I'm not sure the "throw" will allow them to be mounted that way. I would have wanted that, too, as I had to build out some small vertical blocks to hold the base.

Maybe you're seeing something I missed, though! (that happens to me a lot).
 
I can tip my hatches up as if they were hinged. Hoping that means my piano hinge approach will work with a minimum of modification.
 
I can tip my hatches up as if they were hinged. Hoping that means my piano hinge approach will work with a minimum of modification.

Yes, If you already have the clearance to be able to tip the hatch up now, you probably won’t have any issues. The problem I have is a combo of the hatch fitting tight to the frame, and being 2.5” thick. No clearance for the hatch to naturally tilt as it raises on the hinge axis.

If I can find (or fabricate) the up & out hinge style that Boatpoker referenced, that would likely take care of the clearance issue.
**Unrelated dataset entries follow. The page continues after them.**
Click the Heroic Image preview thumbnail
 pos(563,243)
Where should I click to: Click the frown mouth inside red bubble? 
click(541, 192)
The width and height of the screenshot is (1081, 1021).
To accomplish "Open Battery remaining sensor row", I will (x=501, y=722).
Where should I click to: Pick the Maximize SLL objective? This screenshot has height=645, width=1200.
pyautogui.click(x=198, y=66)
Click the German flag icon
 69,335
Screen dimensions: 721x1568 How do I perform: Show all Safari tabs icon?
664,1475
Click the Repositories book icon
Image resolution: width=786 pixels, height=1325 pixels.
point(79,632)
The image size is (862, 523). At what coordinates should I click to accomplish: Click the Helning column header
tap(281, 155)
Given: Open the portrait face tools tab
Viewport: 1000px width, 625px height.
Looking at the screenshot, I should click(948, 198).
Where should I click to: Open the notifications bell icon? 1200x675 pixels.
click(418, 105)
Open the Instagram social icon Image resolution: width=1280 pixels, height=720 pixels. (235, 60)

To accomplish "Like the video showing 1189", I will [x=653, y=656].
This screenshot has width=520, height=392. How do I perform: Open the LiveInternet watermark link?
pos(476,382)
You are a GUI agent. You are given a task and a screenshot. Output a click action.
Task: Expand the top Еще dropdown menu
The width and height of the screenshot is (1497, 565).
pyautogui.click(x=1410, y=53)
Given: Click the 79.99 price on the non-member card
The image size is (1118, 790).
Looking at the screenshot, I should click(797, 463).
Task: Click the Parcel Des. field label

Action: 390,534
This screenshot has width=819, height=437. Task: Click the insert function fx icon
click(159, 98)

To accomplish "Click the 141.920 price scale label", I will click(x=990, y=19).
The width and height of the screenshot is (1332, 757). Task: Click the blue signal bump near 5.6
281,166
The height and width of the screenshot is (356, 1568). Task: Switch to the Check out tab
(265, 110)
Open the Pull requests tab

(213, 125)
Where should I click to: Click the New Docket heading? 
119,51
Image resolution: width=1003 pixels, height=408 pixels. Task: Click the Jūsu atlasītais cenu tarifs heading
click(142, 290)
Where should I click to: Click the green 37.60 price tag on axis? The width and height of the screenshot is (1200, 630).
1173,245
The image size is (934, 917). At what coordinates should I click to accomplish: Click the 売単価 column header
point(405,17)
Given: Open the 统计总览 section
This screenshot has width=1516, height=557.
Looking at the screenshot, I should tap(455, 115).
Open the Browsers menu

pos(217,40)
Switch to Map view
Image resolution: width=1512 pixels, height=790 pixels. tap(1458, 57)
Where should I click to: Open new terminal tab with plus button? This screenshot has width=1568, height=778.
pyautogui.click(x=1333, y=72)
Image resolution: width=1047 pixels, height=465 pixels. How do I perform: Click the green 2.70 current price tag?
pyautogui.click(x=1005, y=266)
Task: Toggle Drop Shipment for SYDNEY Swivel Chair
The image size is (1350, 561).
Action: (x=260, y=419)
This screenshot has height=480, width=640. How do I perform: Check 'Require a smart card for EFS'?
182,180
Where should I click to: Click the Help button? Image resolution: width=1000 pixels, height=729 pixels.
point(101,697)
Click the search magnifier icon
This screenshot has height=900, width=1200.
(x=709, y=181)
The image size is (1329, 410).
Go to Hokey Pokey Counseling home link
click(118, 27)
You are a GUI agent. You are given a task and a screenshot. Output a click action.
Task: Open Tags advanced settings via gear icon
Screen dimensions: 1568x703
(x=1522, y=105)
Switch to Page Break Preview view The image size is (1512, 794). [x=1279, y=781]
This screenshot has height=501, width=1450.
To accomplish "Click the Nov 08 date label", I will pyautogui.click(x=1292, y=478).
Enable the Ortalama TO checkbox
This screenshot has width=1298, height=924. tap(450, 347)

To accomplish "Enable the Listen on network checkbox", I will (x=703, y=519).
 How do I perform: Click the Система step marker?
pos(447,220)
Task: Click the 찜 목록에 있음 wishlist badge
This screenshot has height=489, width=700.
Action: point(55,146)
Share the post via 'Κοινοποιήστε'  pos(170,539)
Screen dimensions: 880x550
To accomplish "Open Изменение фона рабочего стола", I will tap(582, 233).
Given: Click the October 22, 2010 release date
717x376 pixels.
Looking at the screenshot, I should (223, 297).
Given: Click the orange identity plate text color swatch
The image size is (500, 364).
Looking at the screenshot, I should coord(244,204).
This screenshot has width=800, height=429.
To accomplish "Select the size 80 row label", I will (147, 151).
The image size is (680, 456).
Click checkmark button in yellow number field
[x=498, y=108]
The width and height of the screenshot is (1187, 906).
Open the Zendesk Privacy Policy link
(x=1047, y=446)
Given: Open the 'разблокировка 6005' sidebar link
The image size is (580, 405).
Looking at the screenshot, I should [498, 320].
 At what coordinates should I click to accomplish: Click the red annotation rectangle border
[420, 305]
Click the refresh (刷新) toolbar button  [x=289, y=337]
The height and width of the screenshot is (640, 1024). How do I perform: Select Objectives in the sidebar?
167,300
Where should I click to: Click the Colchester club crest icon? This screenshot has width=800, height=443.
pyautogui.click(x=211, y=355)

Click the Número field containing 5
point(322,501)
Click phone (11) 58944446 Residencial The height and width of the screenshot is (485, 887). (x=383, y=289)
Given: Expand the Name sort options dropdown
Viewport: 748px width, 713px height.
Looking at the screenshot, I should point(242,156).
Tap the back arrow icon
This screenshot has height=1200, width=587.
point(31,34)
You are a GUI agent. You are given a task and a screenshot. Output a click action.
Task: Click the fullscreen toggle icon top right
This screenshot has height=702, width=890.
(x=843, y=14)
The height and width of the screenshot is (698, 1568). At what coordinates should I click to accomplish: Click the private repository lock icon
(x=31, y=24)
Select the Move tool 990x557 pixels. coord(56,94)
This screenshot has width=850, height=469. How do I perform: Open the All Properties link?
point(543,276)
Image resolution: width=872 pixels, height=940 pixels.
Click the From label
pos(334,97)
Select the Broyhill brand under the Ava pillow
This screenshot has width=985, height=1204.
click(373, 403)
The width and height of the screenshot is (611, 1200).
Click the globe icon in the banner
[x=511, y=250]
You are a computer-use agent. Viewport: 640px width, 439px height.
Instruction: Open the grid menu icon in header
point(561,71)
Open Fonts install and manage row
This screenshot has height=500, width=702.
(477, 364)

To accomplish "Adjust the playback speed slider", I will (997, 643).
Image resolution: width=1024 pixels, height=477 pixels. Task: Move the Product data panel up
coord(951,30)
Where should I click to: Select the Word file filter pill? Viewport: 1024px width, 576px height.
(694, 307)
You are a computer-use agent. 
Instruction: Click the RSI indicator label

What boils me is that I have already ground down the edges of my perfect hatch to compensate for the interference. :blush:
 
We had an F32 Trojan that had huge engine hatches that weighed more than I could easily lift and move. I put piano hinges on them and it made it simple and easy to lift them since they were controlled by the hinges and didn’t slip all over. I made some bungees to hold them in the open position.
 
Inspiring news. Thanks guys. Sure am looking forward to some warmer weather. We splash on April 23rd.